We were in the process of Exadata Builds for one of our critical EBS application during which we cloned EBS applications from legacy servers to Exadata. Post build, we needed to perform RAC service failover test for the recently migrated EBS application. Our architecture was one-node application tier and 2-node database tier.
Steps performed for testing RAC failover:
- First, stop service on one RAC instance
srvctl stop service -d -s -instance
srvctl status service -s -d
- Stop the RAC instance
srvctl stop instance -d -i
- Next step is to test the failover (verify CM is running, forms working,etc)
- Now, bring the RAC service/instance up and repeat steps 1,2,3 for the second instance
During our test, forms was working fine (either it was connected to same DB node or re-establishing new session with the surviving instance). However it was CM failover that did not work.
In Ideal situation, CM should fail over to the other DB instance which is alive. CM was working only when we restarted CM( using adcmctl.sh) and apps listener separately after the RAC instance was taken down.
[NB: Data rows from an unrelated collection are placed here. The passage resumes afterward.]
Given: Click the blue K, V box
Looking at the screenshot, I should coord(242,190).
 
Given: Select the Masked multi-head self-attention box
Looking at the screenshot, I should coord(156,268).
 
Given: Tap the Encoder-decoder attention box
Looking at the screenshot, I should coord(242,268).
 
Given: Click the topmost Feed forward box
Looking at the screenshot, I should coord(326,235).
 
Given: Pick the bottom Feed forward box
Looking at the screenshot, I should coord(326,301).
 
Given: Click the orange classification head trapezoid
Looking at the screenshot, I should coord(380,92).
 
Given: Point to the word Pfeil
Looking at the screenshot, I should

On thorough troubleshooting, we figured out that the following profile options were incorrect.
‘Concurrent:TM Transport Type’ was set to PIPE
‘Concurrent:PCP Instance Check’ was set to ON
“PIPE” means that the client and the transaction manager must both be on the same database instance to be able to communicate, whereas “QUEUE” means that client communicate via Advanced Queue mechanism eliminating restriction to one instance.
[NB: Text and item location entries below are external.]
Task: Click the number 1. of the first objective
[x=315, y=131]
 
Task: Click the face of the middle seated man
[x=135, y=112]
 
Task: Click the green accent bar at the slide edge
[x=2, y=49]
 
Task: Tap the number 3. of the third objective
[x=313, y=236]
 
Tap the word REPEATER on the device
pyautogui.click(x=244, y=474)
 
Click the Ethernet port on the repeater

Therefore, for non-RAC and 11i Release, default is PIPE, whereas for RAC and in R12, default is to use QUEUE.
When the profile ‘Concurrent:PCP Instance Check’ is set to ON, managers try to move to a secondary Concurrent Tier when a RAC Instance fails. In our case, there was no second CM node, so we kept it OFF.
So please ensure below are correctly set so that CM failover works.
- Modify the Setting cp_twotask in the Contextfile of the Concurrent Tier to load balanced alias (‘cp_twotask=_BALANCE’)
- Set Profile “Concurrent:TM Transport Type” to QUEUE
- Set Profile “Concurrent:PCP Instance Check” to OFF(In case there is no secondary CM node)